Глава 13

We use cookies. Read the Privacy and Cookie Policy

Глава 13

— Как раз вовремя, сынок, — сказал Ковалёв. — Ты не проводишь Натали в её комнаты?

— Я думал, ты захочешь это сделать.

— Нет-нет, вы идите. Увидимся вечером, дорогая. — Он поцеловал меня в макушку, так естественно.

Когда мы с Севастьяном вышли из кабинета, я не могла перестать улыбаться. Сибиряк оказался прав — я не знала, о чём говорю; Ковалёв оказался потрясным.

По пути к главной лестнице, Севастьян, наконец, заговорил.

— Ты в хорошем настроении.

— Как ты и говорил, Пахан — классный. — Моё предубеждение относительно Ковалева оказалось до смешного неправильным, и я также ошибалась насчет Севастьяна. Пора поставить свой анализатор мужчин на паузу — должно быть, он имеет географические ограничения.

Севастьян поднял брови.

— Ты зовёшь Ковалёва Паханом?

— Он сам меня попросил, — попыталась оправдаться я.

— А ты согласилась, несмотря на его занятие?

Я вздохнула.

— Подкалываешь? Придумай что-нибудь поинтереснее. Кроме того, как ты и говорил, теперь я многое понимаю. — Я выдержала его взгляд. — И очень рада, что ты впихнул меня в этот самолёт. — По нескольким причинам…

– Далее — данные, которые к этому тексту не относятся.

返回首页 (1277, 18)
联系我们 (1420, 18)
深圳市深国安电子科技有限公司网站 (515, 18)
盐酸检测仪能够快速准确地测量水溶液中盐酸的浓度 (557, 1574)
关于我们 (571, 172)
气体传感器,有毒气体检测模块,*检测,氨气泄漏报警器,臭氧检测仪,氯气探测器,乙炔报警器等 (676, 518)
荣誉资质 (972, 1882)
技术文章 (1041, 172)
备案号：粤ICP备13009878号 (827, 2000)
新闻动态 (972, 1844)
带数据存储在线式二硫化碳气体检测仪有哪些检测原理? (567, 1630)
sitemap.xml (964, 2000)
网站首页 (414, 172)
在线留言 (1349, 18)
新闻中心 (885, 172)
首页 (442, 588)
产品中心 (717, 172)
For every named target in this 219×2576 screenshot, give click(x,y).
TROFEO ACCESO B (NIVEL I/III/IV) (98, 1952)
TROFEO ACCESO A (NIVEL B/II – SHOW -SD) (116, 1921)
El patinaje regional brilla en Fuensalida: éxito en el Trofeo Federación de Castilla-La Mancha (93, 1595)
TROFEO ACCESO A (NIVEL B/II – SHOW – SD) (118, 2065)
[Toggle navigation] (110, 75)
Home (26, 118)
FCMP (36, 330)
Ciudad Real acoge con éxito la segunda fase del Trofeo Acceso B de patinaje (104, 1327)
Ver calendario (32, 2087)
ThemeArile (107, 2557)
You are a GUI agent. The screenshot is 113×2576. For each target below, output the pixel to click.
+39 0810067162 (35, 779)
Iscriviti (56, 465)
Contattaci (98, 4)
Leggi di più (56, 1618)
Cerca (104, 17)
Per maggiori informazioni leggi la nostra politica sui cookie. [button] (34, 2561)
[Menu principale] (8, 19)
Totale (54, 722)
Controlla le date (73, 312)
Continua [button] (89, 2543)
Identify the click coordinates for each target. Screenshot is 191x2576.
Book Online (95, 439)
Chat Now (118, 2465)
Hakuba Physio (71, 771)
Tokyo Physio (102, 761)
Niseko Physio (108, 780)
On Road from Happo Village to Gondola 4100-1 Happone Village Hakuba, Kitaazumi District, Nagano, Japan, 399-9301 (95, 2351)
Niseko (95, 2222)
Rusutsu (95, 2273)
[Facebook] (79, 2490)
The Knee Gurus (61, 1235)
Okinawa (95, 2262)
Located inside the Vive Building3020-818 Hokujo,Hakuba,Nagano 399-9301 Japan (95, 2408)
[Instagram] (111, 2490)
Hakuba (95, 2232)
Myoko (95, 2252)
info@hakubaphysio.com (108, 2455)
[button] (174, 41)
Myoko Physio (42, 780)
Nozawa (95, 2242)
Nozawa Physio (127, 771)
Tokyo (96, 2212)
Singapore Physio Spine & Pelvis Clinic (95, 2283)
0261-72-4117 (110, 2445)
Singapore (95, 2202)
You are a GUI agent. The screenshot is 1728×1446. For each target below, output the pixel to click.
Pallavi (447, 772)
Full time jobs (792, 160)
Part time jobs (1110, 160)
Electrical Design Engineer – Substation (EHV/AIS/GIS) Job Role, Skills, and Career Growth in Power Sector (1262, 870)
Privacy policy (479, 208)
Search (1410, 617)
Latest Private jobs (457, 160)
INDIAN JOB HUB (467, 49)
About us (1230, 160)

Казалось, его взгляд потеплел, но он быстро отвёл глаза, и мы пошли дальше по длинной галерее. Наверное, мы направлялись в другое крыло.

Когда мы остановились перед белыми дверьми, он сказал:

— Это твои комнаты.

За ними оказалась огромная гостиная, не уступающая обстановкой кабинету Пахана, но больше соответствующая женскому вкусу.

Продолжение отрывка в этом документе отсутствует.